**YOUR TASK:** Collect every row below that contains the string "screenshot", and copy each one in full. Case counts, so uppercase and lowercase letters are not interchangeable.

**TASK INPUT:**
┄┄┄┄┄┄

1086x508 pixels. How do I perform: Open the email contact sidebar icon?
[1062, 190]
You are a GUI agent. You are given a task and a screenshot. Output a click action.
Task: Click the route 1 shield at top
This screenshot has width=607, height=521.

┄┄┄┄┄┄

**PROBLEM SOLUTION:**
You are a GUI agent. You are given a task and a screenshot. Output a click action.
This screenshot has width=607, height=521.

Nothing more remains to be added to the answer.